Vice Chairman of the Standing Committee of the National People's Congress
- Incumbent
- Assumed office 10 March 2023
- Chairman: Zhao Leji

Party Secretary of Sichuan
- In office 21 March 2018 – 22 April 2022
- Deputy: Huang Qiang (Governor) Yin Li (Governor)
- Preceded by: Wang Dongming
- Succeeded by: Wang Xiaohui

Party Secretary of Guangxi
- In office 19 December 2012 – 21 March 2018
- Deputy: Chen Wu
- Preceded by: Guo Shengkun
- Succeeded by: Lu Xinshe

Director of the Liaison Office of the Central People's Government in Hong Kong
- In office 25 May 2009 – 18 December 2012
- Preceded by: Gao Siren
- Succeeded by: Zhang Xiaoming

Personal details
- Born: April 1957 (age 69) Daye County, Hubei
- Party: Chinese Communist Party
- Alma mater: Peking University Hunan University Sun Yat-sen University
- Occupation: Politician

= Peng Qinghua =

Chinese politician

Peng Qinghua (born April 1957) is a Chinese politician who is currently a vice chairperson of the Standing Committee of the National People's Congress.
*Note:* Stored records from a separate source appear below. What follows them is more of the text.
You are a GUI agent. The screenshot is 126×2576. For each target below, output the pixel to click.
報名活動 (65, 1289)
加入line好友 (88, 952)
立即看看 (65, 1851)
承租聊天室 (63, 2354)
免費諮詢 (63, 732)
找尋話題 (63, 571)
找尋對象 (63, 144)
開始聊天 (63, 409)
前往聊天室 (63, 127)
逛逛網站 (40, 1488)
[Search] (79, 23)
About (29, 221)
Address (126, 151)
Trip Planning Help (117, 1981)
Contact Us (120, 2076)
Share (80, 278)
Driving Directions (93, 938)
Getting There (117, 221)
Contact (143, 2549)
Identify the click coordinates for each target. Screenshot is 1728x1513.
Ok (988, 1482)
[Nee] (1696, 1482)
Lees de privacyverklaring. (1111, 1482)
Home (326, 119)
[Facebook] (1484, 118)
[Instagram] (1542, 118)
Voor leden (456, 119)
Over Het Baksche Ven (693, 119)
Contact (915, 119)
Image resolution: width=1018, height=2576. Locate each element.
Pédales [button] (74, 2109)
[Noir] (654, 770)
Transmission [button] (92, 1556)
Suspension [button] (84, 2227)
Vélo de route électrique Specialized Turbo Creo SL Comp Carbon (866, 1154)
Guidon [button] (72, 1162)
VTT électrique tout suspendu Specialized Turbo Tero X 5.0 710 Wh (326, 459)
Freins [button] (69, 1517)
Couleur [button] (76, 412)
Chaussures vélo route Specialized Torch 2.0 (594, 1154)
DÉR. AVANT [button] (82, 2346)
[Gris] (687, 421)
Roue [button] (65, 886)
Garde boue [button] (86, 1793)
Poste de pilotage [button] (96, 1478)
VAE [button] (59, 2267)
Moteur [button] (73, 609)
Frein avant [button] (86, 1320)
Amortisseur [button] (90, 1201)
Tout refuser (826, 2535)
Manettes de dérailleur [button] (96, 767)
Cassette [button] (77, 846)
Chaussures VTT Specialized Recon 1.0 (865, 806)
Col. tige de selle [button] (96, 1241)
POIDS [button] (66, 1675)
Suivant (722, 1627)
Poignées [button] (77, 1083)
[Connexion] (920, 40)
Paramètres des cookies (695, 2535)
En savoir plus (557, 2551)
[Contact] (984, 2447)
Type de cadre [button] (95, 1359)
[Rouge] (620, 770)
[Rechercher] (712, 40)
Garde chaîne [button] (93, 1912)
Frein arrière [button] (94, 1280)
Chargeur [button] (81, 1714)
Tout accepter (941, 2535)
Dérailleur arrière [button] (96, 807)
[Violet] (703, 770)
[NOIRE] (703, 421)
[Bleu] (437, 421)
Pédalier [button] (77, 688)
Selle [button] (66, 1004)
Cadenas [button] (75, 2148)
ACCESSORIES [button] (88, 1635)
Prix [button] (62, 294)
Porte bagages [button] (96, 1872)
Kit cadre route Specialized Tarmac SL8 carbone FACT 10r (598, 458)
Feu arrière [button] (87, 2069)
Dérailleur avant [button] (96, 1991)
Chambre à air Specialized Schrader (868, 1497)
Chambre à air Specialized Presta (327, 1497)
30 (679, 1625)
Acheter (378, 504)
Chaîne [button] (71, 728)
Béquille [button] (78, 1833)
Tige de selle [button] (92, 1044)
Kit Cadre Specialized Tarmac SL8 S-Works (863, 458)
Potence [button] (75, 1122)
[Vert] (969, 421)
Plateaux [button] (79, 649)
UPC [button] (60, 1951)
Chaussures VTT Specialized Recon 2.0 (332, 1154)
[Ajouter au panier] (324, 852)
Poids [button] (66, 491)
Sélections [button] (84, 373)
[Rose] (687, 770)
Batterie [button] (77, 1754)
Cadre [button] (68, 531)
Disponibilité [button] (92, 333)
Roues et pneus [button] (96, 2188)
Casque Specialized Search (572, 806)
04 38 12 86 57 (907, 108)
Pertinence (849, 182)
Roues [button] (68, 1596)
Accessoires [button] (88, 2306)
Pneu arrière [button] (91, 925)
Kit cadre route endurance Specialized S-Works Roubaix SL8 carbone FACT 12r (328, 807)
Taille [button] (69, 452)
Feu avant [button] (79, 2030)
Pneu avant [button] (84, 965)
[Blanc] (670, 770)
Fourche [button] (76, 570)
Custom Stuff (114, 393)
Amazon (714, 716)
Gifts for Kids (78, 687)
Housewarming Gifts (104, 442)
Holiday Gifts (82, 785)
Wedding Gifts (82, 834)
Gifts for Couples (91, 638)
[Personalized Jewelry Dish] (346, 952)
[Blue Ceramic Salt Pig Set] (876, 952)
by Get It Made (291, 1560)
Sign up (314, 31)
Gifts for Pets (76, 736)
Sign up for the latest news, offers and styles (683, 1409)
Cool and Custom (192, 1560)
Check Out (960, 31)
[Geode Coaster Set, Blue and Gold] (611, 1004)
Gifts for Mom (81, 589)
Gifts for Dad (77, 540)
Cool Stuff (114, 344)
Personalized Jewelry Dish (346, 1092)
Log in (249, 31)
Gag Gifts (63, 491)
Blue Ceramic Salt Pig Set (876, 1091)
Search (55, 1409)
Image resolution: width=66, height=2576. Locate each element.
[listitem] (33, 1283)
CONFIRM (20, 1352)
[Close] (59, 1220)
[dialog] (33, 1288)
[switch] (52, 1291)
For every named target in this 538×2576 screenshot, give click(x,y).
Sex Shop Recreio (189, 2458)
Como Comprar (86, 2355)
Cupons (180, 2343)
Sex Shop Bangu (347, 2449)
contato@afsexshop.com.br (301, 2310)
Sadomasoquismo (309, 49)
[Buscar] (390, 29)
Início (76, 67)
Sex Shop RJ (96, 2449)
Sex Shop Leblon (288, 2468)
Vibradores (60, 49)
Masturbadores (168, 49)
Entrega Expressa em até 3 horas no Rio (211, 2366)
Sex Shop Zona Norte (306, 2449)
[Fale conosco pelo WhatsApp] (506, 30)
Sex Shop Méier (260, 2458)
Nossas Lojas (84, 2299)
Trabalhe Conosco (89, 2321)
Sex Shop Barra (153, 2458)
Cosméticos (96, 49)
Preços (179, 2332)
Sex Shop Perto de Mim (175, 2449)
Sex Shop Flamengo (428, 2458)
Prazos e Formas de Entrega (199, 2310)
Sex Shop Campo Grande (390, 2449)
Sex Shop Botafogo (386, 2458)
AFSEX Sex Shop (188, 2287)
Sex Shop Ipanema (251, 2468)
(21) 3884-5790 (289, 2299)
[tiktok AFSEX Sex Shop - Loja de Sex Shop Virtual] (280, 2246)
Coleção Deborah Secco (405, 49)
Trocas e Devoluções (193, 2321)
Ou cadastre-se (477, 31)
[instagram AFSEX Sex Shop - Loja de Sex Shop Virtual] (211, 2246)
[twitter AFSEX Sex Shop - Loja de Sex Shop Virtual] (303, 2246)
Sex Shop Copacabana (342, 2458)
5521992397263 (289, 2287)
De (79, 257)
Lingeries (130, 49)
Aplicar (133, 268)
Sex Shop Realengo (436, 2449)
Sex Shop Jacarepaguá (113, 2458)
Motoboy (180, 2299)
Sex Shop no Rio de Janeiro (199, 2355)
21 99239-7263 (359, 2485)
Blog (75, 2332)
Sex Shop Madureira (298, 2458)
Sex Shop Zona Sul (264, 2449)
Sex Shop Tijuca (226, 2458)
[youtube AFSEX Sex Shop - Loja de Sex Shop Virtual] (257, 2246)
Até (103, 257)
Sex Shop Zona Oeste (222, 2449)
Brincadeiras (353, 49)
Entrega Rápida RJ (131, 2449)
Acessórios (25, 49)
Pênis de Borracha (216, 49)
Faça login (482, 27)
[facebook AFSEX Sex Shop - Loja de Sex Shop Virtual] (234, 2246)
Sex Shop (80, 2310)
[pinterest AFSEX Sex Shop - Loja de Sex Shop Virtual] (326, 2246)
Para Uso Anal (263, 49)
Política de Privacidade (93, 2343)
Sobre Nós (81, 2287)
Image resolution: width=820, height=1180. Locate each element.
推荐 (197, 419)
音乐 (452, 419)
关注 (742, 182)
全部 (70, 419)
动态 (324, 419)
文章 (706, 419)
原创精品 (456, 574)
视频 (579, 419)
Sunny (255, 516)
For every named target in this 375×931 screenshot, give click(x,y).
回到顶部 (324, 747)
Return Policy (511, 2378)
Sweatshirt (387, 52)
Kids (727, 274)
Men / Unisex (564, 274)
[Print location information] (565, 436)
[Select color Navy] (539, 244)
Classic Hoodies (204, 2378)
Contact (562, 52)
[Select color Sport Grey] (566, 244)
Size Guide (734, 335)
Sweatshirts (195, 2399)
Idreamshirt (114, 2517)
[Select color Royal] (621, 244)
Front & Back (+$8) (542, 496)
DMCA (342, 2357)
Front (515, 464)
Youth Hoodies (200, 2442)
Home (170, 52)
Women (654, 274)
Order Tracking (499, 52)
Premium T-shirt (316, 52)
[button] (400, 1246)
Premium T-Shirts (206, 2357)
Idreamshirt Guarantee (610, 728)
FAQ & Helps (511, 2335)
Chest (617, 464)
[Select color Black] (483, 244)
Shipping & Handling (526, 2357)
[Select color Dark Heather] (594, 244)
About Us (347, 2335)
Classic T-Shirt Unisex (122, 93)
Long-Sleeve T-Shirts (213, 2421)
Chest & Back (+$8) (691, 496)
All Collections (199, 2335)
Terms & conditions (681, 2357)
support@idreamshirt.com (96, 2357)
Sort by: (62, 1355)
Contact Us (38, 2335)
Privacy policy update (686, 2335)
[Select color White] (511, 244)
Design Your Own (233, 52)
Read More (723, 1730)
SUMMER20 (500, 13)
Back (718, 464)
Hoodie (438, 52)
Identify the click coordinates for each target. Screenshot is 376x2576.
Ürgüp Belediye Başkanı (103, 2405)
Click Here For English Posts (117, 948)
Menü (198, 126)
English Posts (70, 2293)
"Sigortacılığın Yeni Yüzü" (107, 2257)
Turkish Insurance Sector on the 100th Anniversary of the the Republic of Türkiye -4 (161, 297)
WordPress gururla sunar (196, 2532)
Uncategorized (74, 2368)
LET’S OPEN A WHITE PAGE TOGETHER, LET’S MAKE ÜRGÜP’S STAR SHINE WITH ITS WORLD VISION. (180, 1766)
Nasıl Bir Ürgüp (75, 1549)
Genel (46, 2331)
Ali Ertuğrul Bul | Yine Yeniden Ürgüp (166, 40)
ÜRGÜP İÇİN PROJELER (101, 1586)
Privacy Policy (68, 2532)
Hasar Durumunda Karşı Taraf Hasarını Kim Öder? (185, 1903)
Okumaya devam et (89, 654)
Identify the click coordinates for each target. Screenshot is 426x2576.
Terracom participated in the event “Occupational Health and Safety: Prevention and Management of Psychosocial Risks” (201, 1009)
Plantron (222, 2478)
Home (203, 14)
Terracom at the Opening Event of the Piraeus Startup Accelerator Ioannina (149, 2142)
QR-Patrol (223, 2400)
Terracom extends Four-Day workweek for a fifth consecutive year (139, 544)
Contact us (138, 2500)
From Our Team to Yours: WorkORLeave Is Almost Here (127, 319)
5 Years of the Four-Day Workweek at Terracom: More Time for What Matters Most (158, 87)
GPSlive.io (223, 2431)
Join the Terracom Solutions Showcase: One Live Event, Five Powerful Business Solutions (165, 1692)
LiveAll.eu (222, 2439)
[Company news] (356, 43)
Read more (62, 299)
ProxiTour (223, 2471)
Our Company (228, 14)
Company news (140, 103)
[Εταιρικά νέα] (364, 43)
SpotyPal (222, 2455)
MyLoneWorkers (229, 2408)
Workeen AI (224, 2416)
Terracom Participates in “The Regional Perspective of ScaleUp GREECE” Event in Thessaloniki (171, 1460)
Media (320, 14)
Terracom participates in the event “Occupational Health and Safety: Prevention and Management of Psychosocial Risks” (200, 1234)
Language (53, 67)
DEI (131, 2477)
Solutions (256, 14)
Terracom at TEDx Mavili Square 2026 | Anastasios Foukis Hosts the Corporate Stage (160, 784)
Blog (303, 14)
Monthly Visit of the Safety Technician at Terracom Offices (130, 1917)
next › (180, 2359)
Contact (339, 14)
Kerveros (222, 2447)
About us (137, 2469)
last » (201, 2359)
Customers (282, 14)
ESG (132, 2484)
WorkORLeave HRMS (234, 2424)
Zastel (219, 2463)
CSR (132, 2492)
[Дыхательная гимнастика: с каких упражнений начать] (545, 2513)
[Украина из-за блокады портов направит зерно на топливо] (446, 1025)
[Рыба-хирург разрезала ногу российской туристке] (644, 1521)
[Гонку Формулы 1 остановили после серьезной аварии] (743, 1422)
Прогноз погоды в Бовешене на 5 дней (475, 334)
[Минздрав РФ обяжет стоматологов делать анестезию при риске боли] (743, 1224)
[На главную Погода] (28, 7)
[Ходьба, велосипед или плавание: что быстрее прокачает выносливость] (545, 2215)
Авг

He served as Party Secretary of Sichuan from March 2018 to April 2022, and was formerly the director of the Hong Kong Liaison Office from 2009 to 2012 and the Party Secretary of Guangxi from 2012 to 2018.

==Career==
Born in Daye County, Hubei, Peng started working in August 1974. He is a member of the Chinese Communist Party (CCP) and has attained a doctorate and the rank of researcher. During the 1970s, he served in various posts in his home county. In 1979, he entered the department of philosophy of Peking University. Beginning in 1983, he served in the Organization Department of the Central Committee of the Chinese Communist Party. In 1988, he became a secretary of the CCP Organization Department and the vice director and later, director of the CCP Party Development Research Institute. He also served as editor-in-chief of "Party Development Research", and director of the research office of the CCP Organization Department. From 1993 to 1996, he pursued a master's degree at the international business school of Hunan University. From 1996 to 2001, he studied at the management school of Sun Yat-sen University and obtained a doctorate. In 2001, he was appointed director of the first cadres bureau and department committee member of the CCP Organization Department.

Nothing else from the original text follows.